In vitro pharmacokinetic/pharmacodynamic modeling of voriconazole activity against Aspergillus species in a new in vitro dynamic model.

The pharmacodynamics (PD) of voriconazole activity against Aspergillus spp. were studied using a new in vitro dynamic model simulating voriconazole human pharmacokinetics (PK), and the PK-PD data were bridged with human drug exposure to assess the percent target (near-maximum activity) attainment of different voriconazole dosages.
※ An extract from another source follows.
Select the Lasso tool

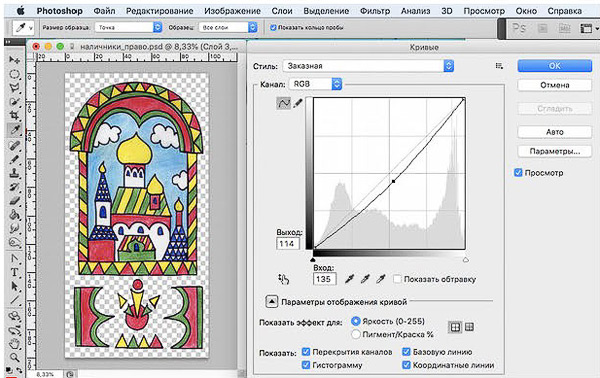point(14,88)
Three Aspergillus clinical isolates (1 A. fumigatus, 1 A. flavus, and 1 A. terreus isolate) with CLSI MICs of 0.5 mg/liter were tested in an in vitro model simulating voriconazole PK in human plasma with C(max) values of 7, 3.5, and 1.75 mg/liter and a t(1/2) of 6 h. The area under the galactomannan index-time curve (AUC(GI)) was used as the PD parameter. In vitro PK-PD data were bridged with population human PK of voriconazole exposure, and the percent target attainment was calculated. The in vitro PK-PD relationship of fAUC(0-24)-AUC(GI) followed a sigmoid pattern (global R(2) = 0.97), with near-maximum activities (10% fungal growth) observed at an fAUC(0-24) (95% confidence interval [CI]) of 18.9 (14.4 to 23.1) mg · h/liter against A. fumigatus, 26.6 (21.1 to 32.9) mg · h/liter against A. flavus, and 36.2 (27.8 to 45.7) mg · h/liter against A. terreus (F test; P < 0.0001). Target attainment for 3, 4, and 5 mg/kg-of-body-weight voriconazole dosages was 24% (11 to 45%), 80% (32 to 97%), and 93% (86 to 97%) for A. fumigatus, 12% (5 to 26%), 63% (17 to 93%), and 86% (73 to 94%) for A. flavus, and 4% (2 to 11%), 36% (6 to 83%), and 68% (47 to 83%) for A. terreus. Based on the in vitro exposure-effect relationships, a standard dosage of voriconazole may be adequate for most patients with A. fumigatus but not A. flavus and A. terreus infections, for which a higher drug exposure may be required. This could be achieved using a higher voriconazole dosage, thus highlighting the usefulness of therapeutic drug monitoring in patients receiving a standard dosage.